Magnetic Jam in the Corona of the Sun

TL;DR

This study uses magnetohydrodynamic simulations to explore how magnetic fields and plasma heating interact in the solar corona, revealing that EUV loops can evolve differently from magnetic field lines, emphasizing their coupled nature.

Contribution

It demonstrates that the thermal and magnetic evolution of the solar corona must be modeled together, challenging the traditional separation of these processes.

Findings

EUV loops can evolve differently from magnetic field lines.

Magnetic flux emergence influences plasma heating and loop formation.

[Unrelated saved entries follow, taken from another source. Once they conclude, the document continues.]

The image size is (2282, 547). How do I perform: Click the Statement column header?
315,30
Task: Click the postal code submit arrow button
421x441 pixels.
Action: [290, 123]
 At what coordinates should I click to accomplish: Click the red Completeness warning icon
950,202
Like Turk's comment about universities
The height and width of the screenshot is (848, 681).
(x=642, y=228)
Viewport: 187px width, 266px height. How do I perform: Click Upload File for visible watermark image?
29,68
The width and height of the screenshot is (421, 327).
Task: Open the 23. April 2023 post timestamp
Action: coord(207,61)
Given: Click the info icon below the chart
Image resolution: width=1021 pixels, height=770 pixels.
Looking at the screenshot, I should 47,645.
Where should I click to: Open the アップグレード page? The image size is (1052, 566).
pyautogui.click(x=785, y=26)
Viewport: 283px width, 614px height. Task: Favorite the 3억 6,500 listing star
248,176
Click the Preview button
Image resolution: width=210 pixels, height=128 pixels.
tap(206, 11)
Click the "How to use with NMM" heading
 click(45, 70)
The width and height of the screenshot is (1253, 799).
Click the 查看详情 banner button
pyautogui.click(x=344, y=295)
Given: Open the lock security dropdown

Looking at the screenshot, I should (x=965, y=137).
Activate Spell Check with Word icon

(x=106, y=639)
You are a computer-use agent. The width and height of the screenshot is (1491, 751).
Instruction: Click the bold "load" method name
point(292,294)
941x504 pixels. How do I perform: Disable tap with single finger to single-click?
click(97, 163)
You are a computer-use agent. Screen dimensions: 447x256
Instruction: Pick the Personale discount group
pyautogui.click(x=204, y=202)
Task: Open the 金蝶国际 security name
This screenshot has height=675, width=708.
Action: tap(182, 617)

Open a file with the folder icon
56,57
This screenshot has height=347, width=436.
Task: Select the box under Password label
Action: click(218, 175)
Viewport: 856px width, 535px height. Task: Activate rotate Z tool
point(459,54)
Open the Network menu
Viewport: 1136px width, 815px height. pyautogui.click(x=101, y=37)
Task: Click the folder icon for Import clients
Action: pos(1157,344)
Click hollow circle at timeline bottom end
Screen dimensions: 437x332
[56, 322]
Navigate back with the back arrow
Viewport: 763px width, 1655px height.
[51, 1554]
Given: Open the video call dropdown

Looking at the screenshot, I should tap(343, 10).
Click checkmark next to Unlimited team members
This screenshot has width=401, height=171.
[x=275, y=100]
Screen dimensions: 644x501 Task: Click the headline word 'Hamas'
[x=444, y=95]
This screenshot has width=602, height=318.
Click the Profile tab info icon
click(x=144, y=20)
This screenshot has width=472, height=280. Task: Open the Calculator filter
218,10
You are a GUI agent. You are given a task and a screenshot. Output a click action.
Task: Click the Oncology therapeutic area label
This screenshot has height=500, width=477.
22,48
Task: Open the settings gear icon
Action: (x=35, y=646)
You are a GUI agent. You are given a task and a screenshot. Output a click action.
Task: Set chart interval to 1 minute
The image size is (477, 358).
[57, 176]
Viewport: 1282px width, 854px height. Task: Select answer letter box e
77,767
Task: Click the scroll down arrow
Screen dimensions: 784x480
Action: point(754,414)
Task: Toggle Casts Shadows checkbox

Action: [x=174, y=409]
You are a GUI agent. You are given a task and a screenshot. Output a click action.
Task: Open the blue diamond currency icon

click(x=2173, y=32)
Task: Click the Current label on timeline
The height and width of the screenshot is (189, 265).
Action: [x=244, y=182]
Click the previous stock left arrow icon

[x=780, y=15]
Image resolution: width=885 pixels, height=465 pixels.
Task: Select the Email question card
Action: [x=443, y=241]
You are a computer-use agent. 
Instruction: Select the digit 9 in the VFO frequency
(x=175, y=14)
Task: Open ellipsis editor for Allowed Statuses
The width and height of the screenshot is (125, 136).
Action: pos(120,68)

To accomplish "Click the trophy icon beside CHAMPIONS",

Thermal and magnetic evolutions are tightly coupled in the solar corona.

Abstract

The outer solar atmosphere, the corona, contains plasma at temperatures of more than a million K, more than 100 times hotter that solar surface. How this gas is heated is a fundamental question tightly interwoven with the structure of the magnetic field in the upper atmosphere. Conducting numerical experiments based on magnetohydrodynamics we account for both the evolving three-dimensional structure of the atmosphere and the complex interaction of magnetic field and plasma. Together this defines the formation and evolution of coronal loops, the basic building block prominently seen in X-rays and extreme ultraviolet (EUV) images. The structures seen as coronal loops in the EUV can evolve quite differently from the magnetic field. While the magnetic field continuously expands as new magnetic flux emerges through the solar surface, the plasma gets heated on successively emerging fieldlines creating an EUV loop that remains roughly at the same place. For each snapshot the EUV images outline the magnetic field, but in contrast to the traditional view, the temporal evolution of the magnetic field and the EUV loops can be different. Through this we show that the thermal and the magnetic evolution in the outer atmosphere of a cool star has to be treated together, and cannot be simply separated as done mostly so far.